Suivait l'Été, que Mlle de Chaumontel représentait sous l'habillement de Cérès, qui était habillée de moire d'argent couleur de paille. Sa coiffure était remplie d'épis, de coquelicots et de bluets. Cette simplicité était relevée par beaucoup de diamants. Elle était accompagnée de deux moissonneurs, qui portaient des gerbes et des faucilles. C'étaient MM. Didier et le Chevalier de La Bretonnière. Cérès présenta à Mme Guinet sa gerbe avec celles de ses moissonneurs, où les vers suivants étaient attachés :

Je viens offrir à vos charmes vainqueurs
L'hommage de nos moissonneurs ;
Leurs travaux publiaient ma gloire ;
Mais ils ne veulent plus s'employer que pour vous.
Mon coeur n'en sera point jaloux,
Car, sur moi, je vous cède une pleine victoire,
Et chez vous un portrait dont je n'ai point d'égal
Est encore effacé par son original.

(Mme Guinet est peinte en Cérès dans son cabinet.)

▶ **DONNÉES SOURCES**
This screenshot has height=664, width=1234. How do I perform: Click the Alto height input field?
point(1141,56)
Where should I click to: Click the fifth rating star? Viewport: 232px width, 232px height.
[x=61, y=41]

▶ **CONSIGNE 1**
Répondez à ces questions sur le passage consacré à l'Été :
(a) De quelle étoffe Cérès était-elle habillée ?
(b) Qui étaient les deux moissonneurs ?
(c) D'après la remarque entre parenthèses, comment Mme Guinet est-elle peinte dans son cabinet ?
▶ **CONSIGNE 2**
Écrivez la suite du passage sur l'Été, à partir de sa dernière phrase.
Ces données proviennent d'une autre source.

▶ **RÉPONSE 1**
(a) De moire d'argent couleur de paille.
(b) MM. Didier et le Chevalier de La Bretonnière.
(c) En Cérès.

▶ **RÉPONSE 2**
Selon l'ordre ordinaire, l'Automne parut suivi de Bacchus. Mlle de Quétiéville-Saint-Laurens et M. de La Bretonnière faisaient ces rôles. Elle était vêtue d'une robe violette, toute chamarrée de galons d'argent. Une espèce de mante d'une moire d'argent, couleur de feu, bordée d'une franche d'argent, était attachée sur ses épaules et traînait à terre en longue queue. Sa coiffure était mêlée de pampre et de grapillons, si bien imités en cire, qu'on les aurait pris pour être véritables. Une gaze, rattachée sur le haut de son bonnet, tombait sur sa mante. Bacchus avait un vêtement de taffetas couleur de rose, avec une peau de tigre qui lui couvrait les épaules, une couronne de feuilles de vigne et de raisins sur la tête, une ceinture dans le même goût et une thyrse à la main, de même façon. L'offrande de l'Automne fut deux grappes de raisin naturel et ces vers :

Le vin réveille les Amours ;
Le moissonneur s'en désaltère ;
De la vieillesse il prolonge les jours :
Ces raisins en sont la matière.
Pour leur faire un sort plus heureux,
L'Automne ici vous les adresse ;
Ce sera du nectar des dieux
Si votre belle main les presse.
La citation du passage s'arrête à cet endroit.